Malgré une mobilisation financière exceptionnelle en faveur du système bancaire, la pénurie de liquidités persiste en Guinée. Face à cette situation préoccupante, le gouvernement appelle à la responsabilité des acteurs économiques, tout en poursuivant ses réformes visant à assainir le paysage politique.
Ce vendredi 27 mars 2026 à Conakry, le porte-parole du gouvernement, Ousmane Gaoual Diallo, accompagné de son adjointe Djami Diallo, a tenu une conférence pour détailler les efforts financiers consentis par l’État afin de soutenir les banques et relancer la circulation monétaire.
Chiffres à l’appui, il a indiqué qu’entre janvier et mars 2026, près de 900 à 1 000 milliards de francs guinéens ont été injectés dans le circuit bancaire, contre seulement 66 milliards sur la même période en 2025. Un effort qualifié de « considérable », destiné à favoriser un retour à une circulation normale de la monnaie.

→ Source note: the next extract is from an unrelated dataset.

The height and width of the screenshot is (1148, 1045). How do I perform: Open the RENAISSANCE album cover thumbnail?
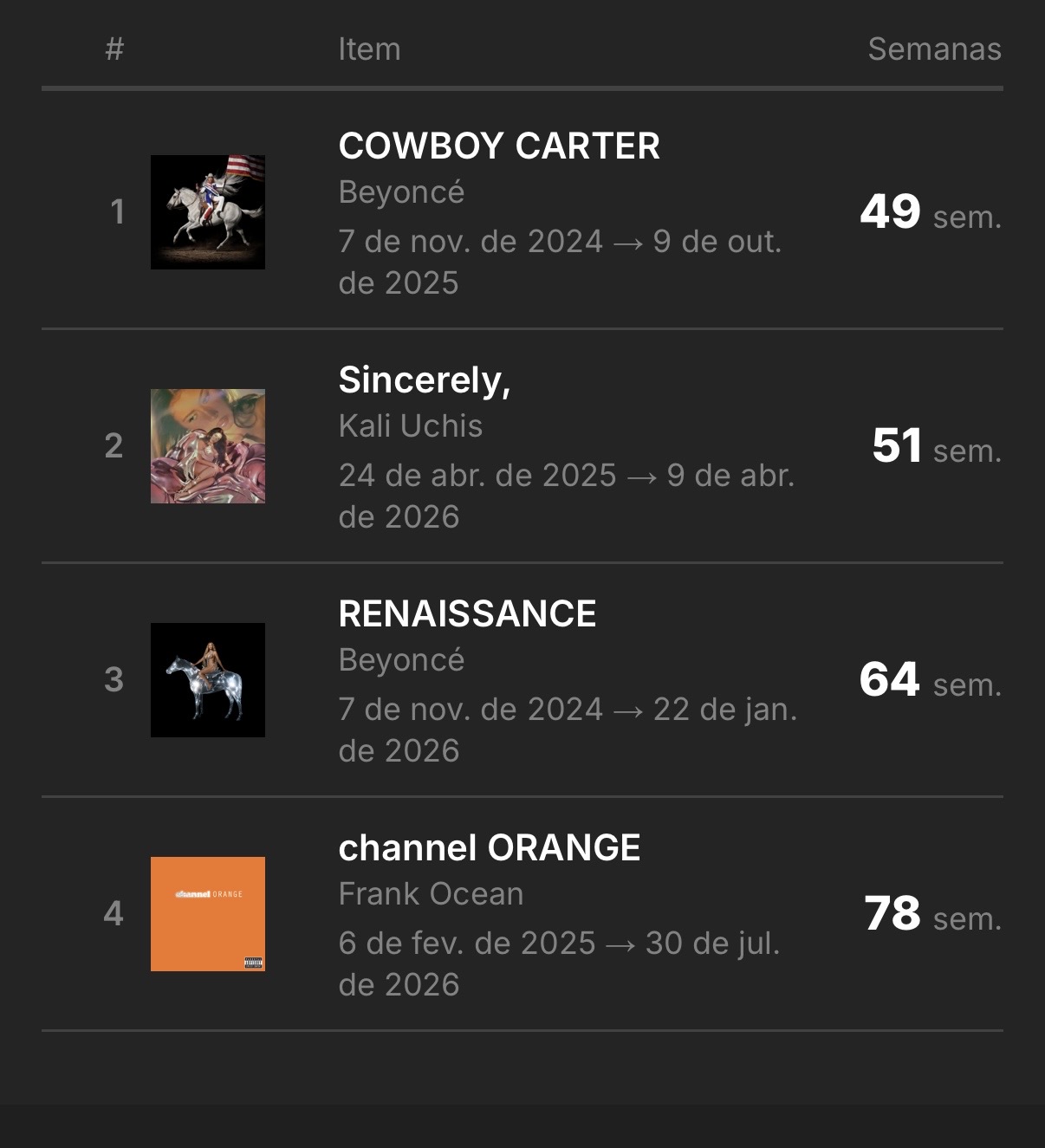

Cependant, malgré cette intervention massive, la situation reste préoccupante. Le ministre pointe notamment un phénomène de thésaurisation, accusé de freiner la fluidité des échanges. « Que l’argent qui est quelque part… sorte pour circuler », a-t-il insisté, appelant les opérateurs économiques et les citoyens à réinjecter leurs ressources dans le système bancaire.
Dans cette dynamique, les autorités affirment maintenir une concertation étroite avec les acteurs du secteur financier afin d’améliorer l’accès aux liquidités pour les populations, conformément aux orientations du Chef de l’État.

Par ailleurs, cette conférence a également été mise à profit par la ministre Djami Diallo pour apporter des précisions sur la récente dissolution de 43 partis politiques.
Elle a expliqué que cette décision s’inscrit dans un processus administratif visant à assainir le paysage politique et à mettre les formations en conformité avec les exigences légales. Selon elle, il ne s’agit ni d’une sanction arbitraire ni d’une volonté d’exclusion, mais d’une démarche équitable appliquée à tous les partis selon les mêmes critères.
La ministre a toutefois tenu à rassurer : les formations concernées disposent de la possibilité de se réorganiser et de se conformer à la législation en vigueur. « La dissolution n’est pas une fin en soi », a-t-elle souligné, invitant les acteurs politiques à régulariser leur situation dans les meilleurs délais.
Entre tensions économiques persistantes et réformes politiques en cours, le gouvernement affiche ainsi sa volonté de reprendre la main sur des enjeux majeurs pour la stabilité du pays.